What is the CAP Theorem?

The CAP theorem is a theorem about distributed computing systems; it has been stated in various forms over the years. The original statement of the theorem by Eric Brewer (also known as Brewer’s theorem) states that a computer system can at best provide two of the three properties from the following list:

  • Consistency:  the view of the data is up-to-date on all members of a distributed computing system.
  • Availability:  the data is always accessible for reading and updating
  • Partition tolerance: the distributed system continues to operate in the presence of a failure of the network where not all members can reach other members.
CAP theorem
CAP theorem states that a computer system can at best provide two of these three properties: Consistency, Availability, or Partition Tolerance.

CAP Theorem System Design

In practical terms, a distributed system cannot be made immune to network failures, thus designers of such systems must accept the possibility of such failures as a given, and then decide how to respond. If the system chooses to favor Availability (such systems are designated AP systems), then it will continue to service requests, even though the data could be in an inconsistent state (for example, a failing member may have received and acknowledged an update to the data, but then failed before that update was synchronized with other members of the system). If the system chooses to favor Consistency (known as a CP system), then it will choose to stop serving requests (become unavailable) if the consistency of data cannot be guaranteed. For a CP system, this is achieved by requiring a certain number of nodes to confirm that a data update has been made before acknowledging the update; this certain number will be greater than half of the nodes that comprise the distributed system. 

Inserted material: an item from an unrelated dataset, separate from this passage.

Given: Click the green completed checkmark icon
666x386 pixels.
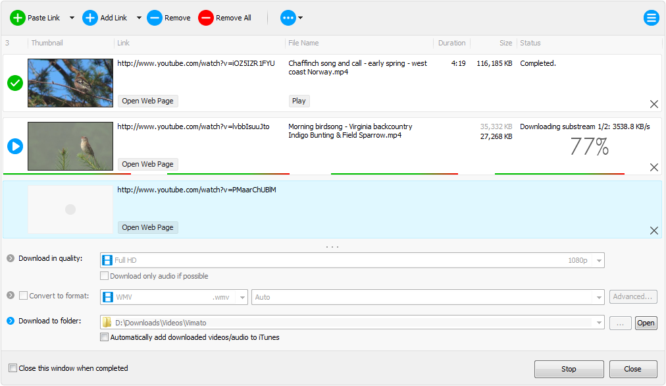Looking at the screenshot, I should [14, 83].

CP systems are obnoxiously hard to implement correctly, as there are many subtle ways in which distributed systems can defy expectations. A system believed to be down may just be experiencing network congestion, so updates can arrive out-of-sequence from a node that was believed to be offline.

 

To correctly implement a CP system, a way of achieving distributed consensus is needed – that is, a majority of the nodes present in the system must all agree on the correct shared state of the system. The two most common protocols for implementing such a consensus system are Raft and Paxos. 

Some systems can be configured to run in either an AP or a CP mode; for example, Hazelcast IMDG has a CP subsystem that provides strong consistency guarantees, while the non-CP portions of IMDG favor availability. The CP subsystem is based on Hazelcast’s implementation of the Raft consensus protocol.